Monday, 24 September 2018

la noche de 12 anos (w&d álvaro brechner)

Brechner’s film tells the tale of three political prisoners in the Uruguayan dictatorship. (One of whom subsequently went on to become a celebrated president.) What gives the film its strength is that, save for a few flashback scenes, you’d barely know it. This isn’t so much a film about the dictatorship as a film about the capacity of the human mind to survive, in spite of everything. Astutely, the director, who also wrote the screenplay, sidesteps the impulse to explain or clarify why the three men whose story the film tells, are in prison. Instead it focuses, particularly in the first half, on the sensory experience, something that cinema, more than any other art form, is capable of conveying. The audience enters the labyrinth with the three prisoners and, as far as is possible when compressing twelve years into two hours, experiences their captivity with them.

The title hints at Steve McQueen’s Oscar winner, but far more than that, La Noche de 12 Anos is reminiscent of Hunger, McQueen’s first film. In addition to its cinematic artistry, and in contrast with other dramas about Latin American dictatorships, Brechner does his utmost to eschew sentimentality. Each character is allotted a certain leeway to explore their past and their personal lives, but this is never permitted to distract from the essence of the physical ordeal the men experience. Furthermore, it’s a necessary part of detailing prison life, which is not only that which the prisoner has to endure, but also that which he is deprived of. The love of family, companionship, seeing your children grow up. The acting, in particular the remarkable Alfonso Tort as Huidobro, exercises a similar restraint. These are three nuanced portraits of resilient humanity, in spite of the fact that these are characters who are barely allowed to speak and who have minimal interaction with anyone else. 
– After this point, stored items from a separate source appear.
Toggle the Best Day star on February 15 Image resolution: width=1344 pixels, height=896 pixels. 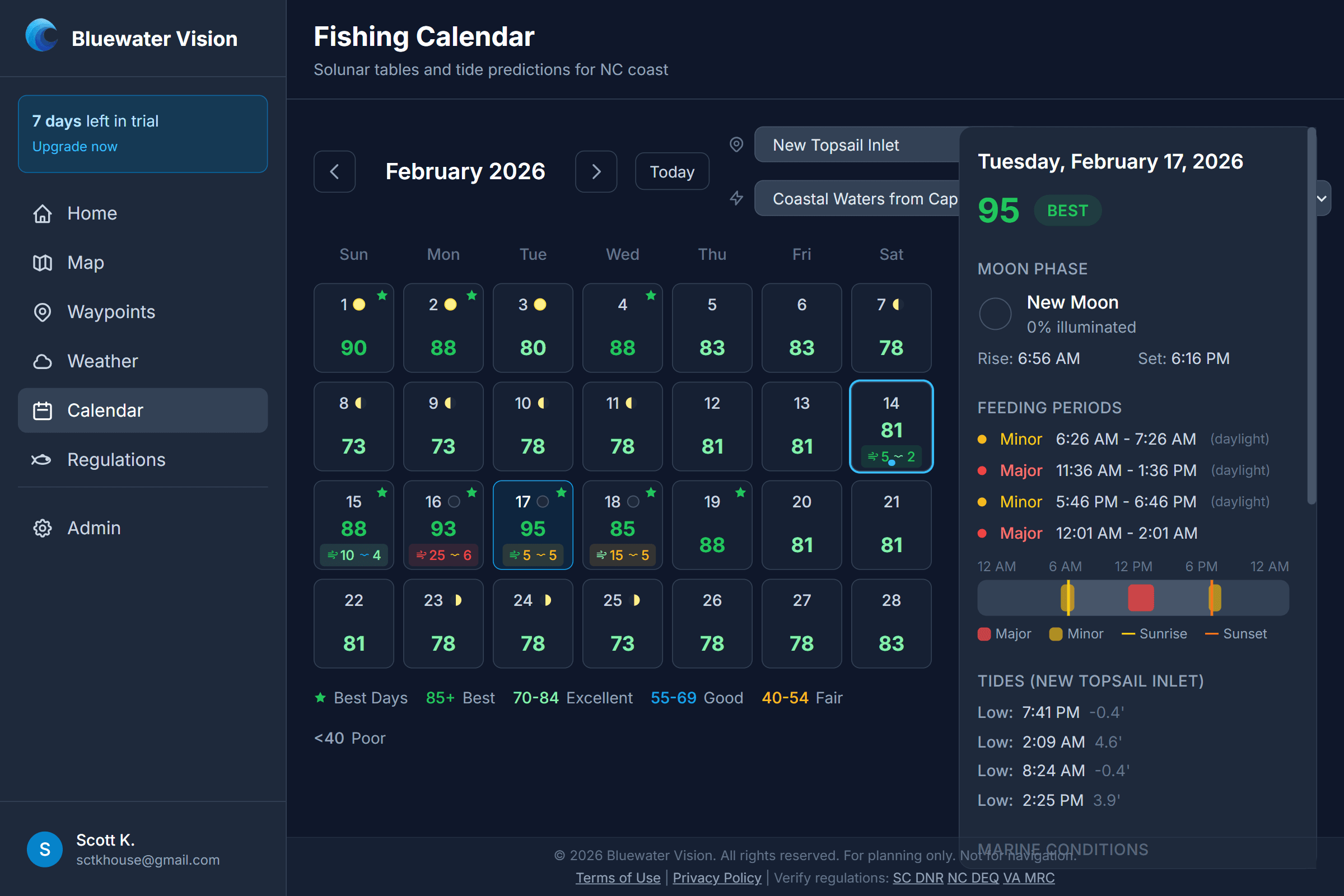click(x=382, y=492)
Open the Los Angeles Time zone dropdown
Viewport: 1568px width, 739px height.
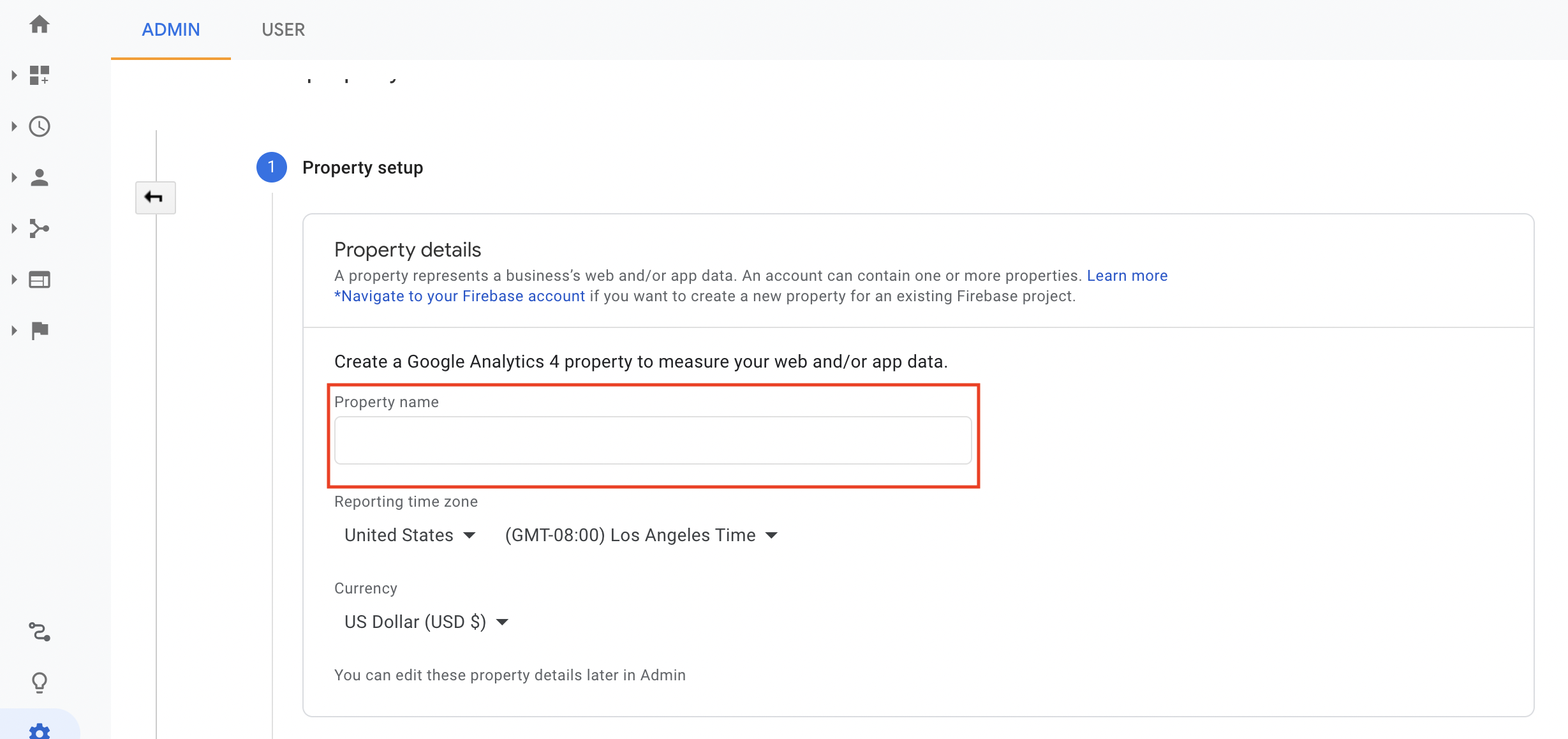[640, 535]
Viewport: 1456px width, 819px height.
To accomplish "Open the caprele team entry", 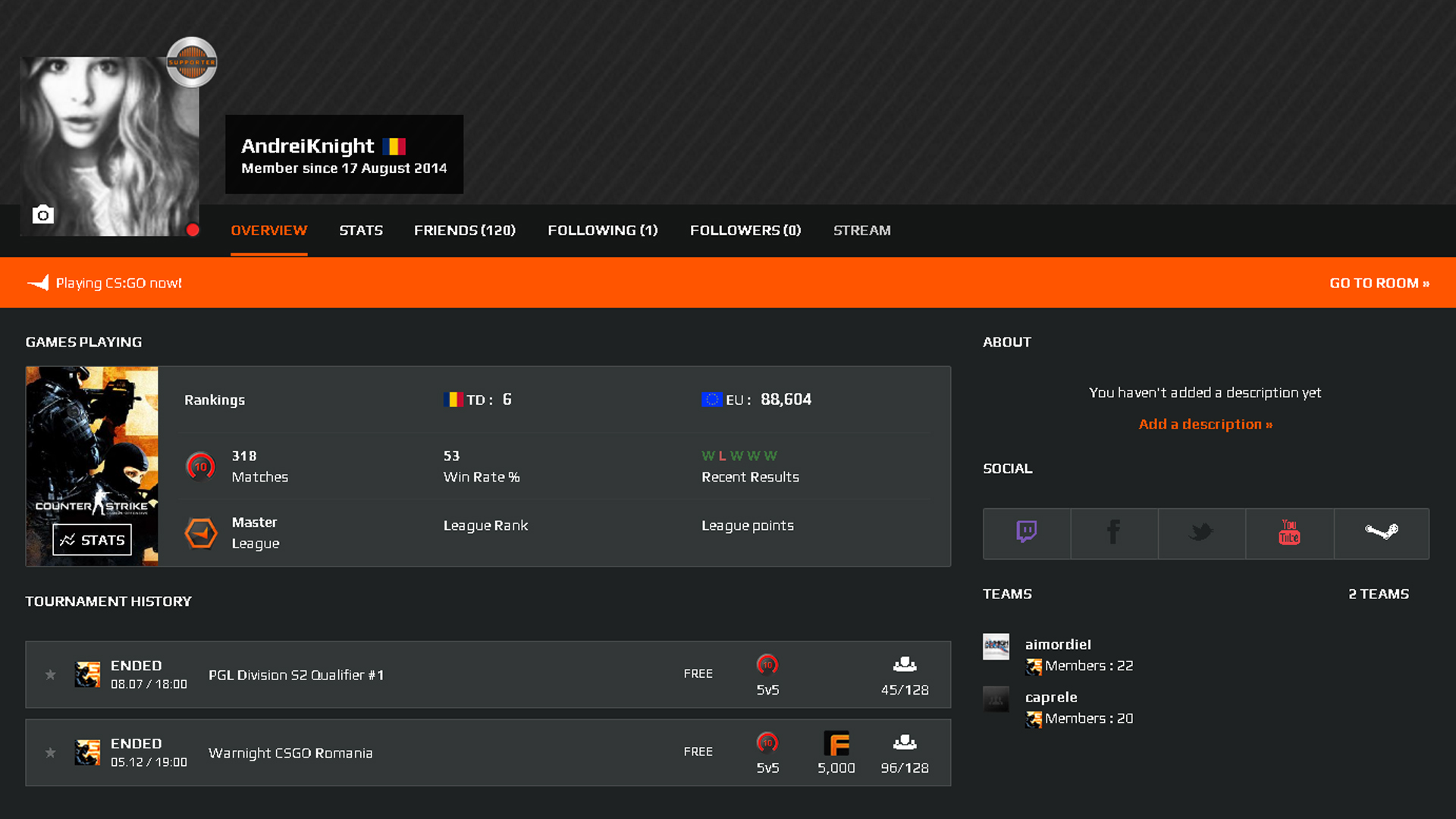I will pyautogui.click(x=1051, y=698).
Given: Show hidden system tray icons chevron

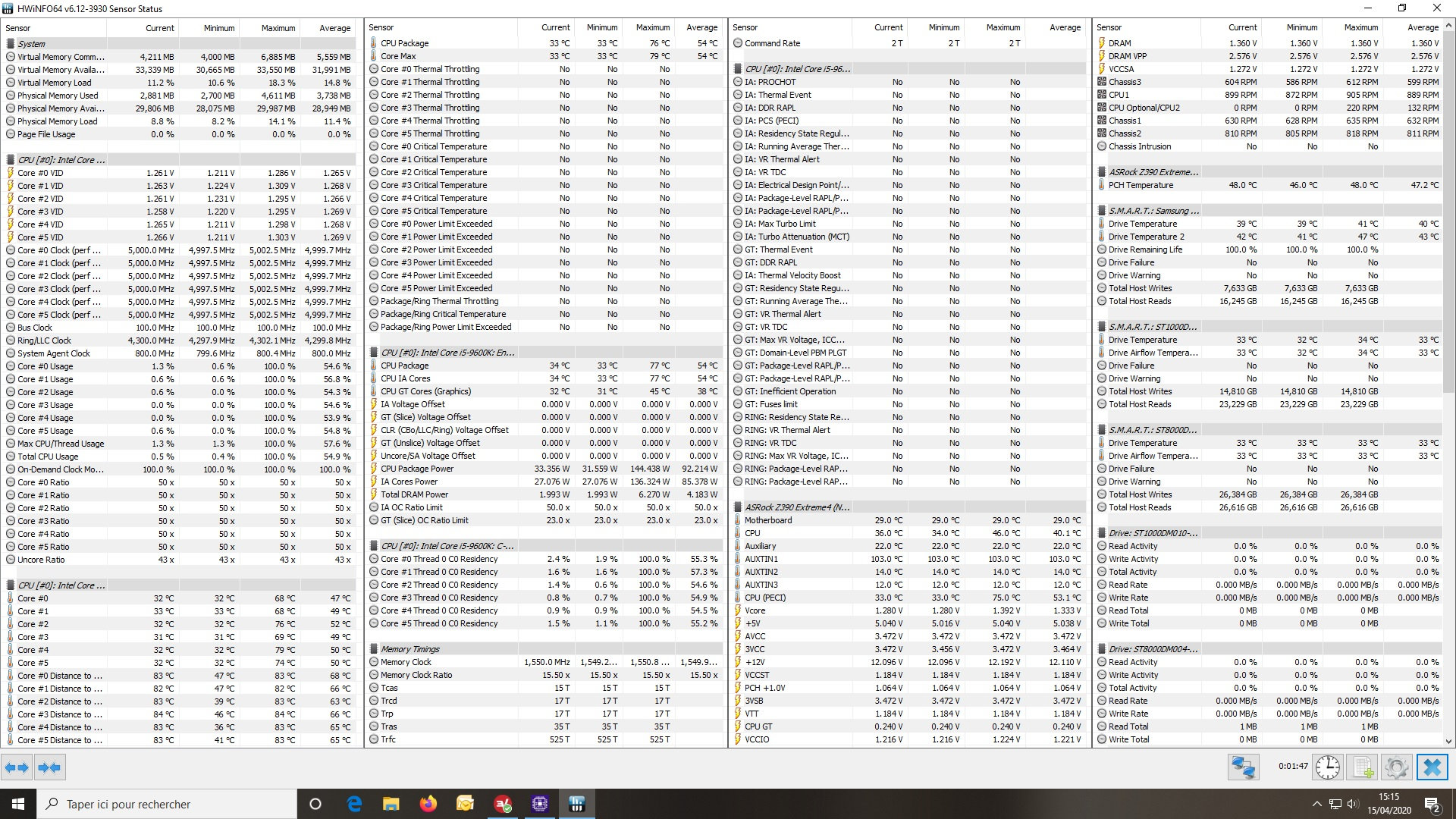Looking at the screenshot, I should (x=1316, y=804).
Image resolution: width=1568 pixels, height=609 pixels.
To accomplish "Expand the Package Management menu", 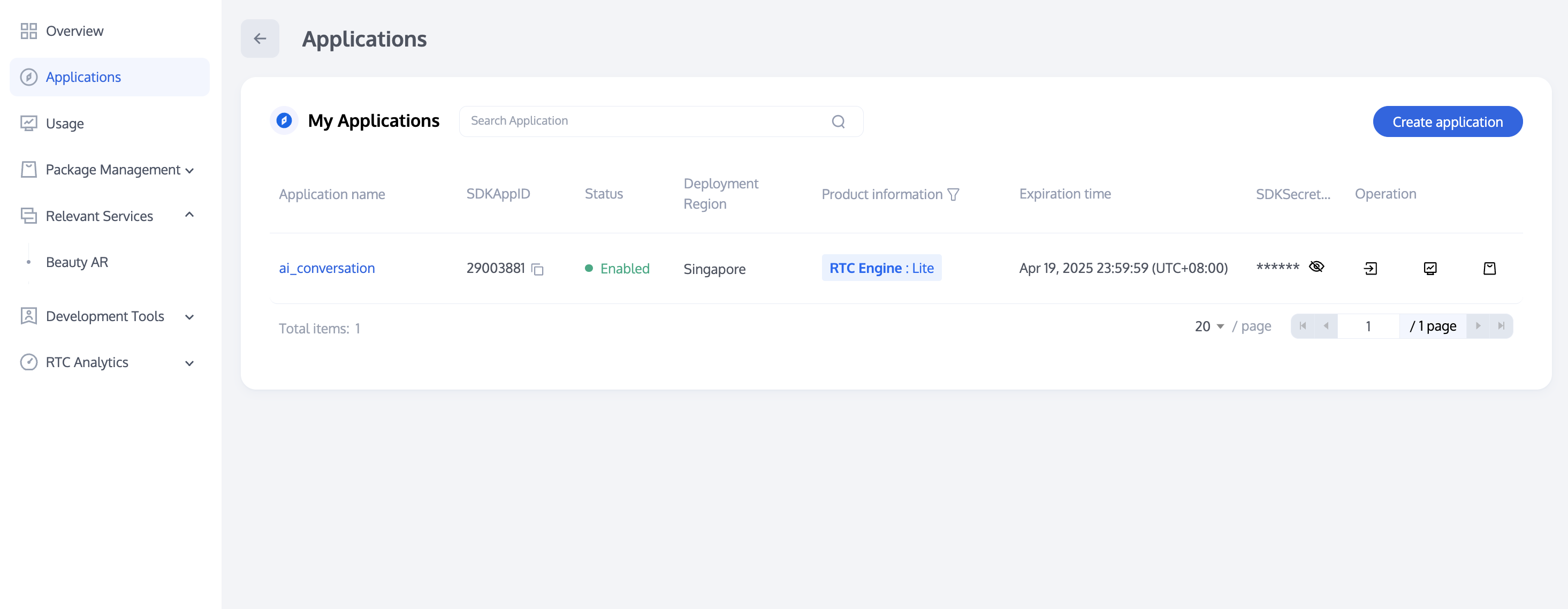I will point(112,170).
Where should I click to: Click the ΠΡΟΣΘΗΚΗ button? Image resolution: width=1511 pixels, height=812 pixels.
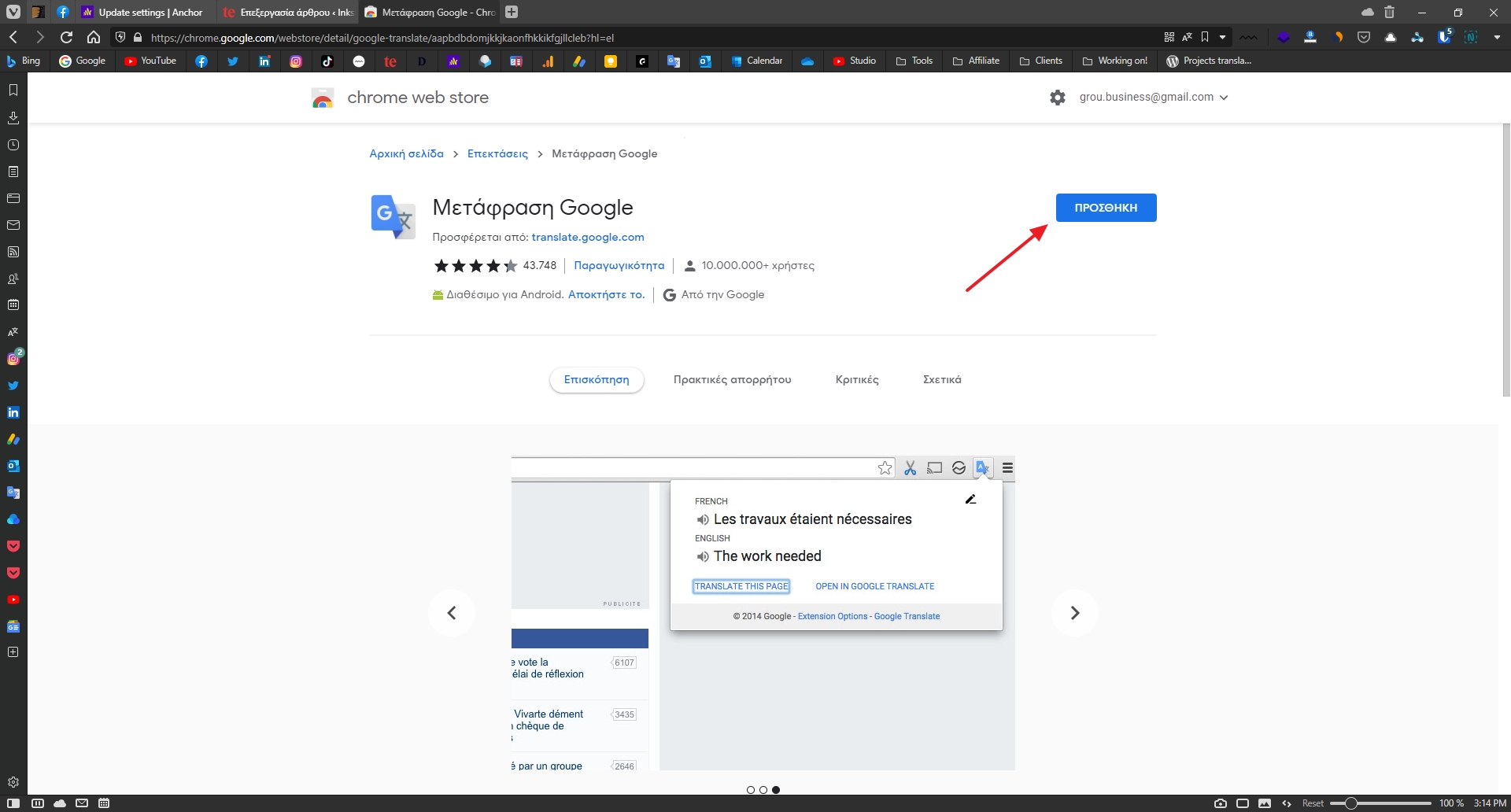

The result of the director’s restraint is a film of slow-building power. To watch this film in a full house in Montevideo is, inevitably, an emotional experience, one that illustrates the capacity that art offers to re-live and also to re-think the past of a given society. One would refrain from using the word ‘cathartic’: for some watching this film will be a bitter reminder of time and friends lost. As the audience drifted out I spoke to one veteran actor, a man a long way from the mainstream, who stood and watched the credits roll to the end, clearly deeply moved. However, this is a film which sets out to articulate the anguish of political prisoners on more than just a localised level, meaning that it triggers thoughts about those still held in Guantanamo, or living in limbo in refugee camps. For the film’s three subjects, there was, after twelve years, what might almost be called a happy ending, but again it is to the film’s credit that it does little more than hint at this. The film succeeds because it articulates the universal in the local; because in describing the three men’s ordeal with such vivid, cinematic precision, it compels an audience to confront inhuman political realities which continue to exist and which should never be allowed to occur in any decent civil society, (a concept that is increasingly under threat as ghosts of dictatorships past return to haunt us).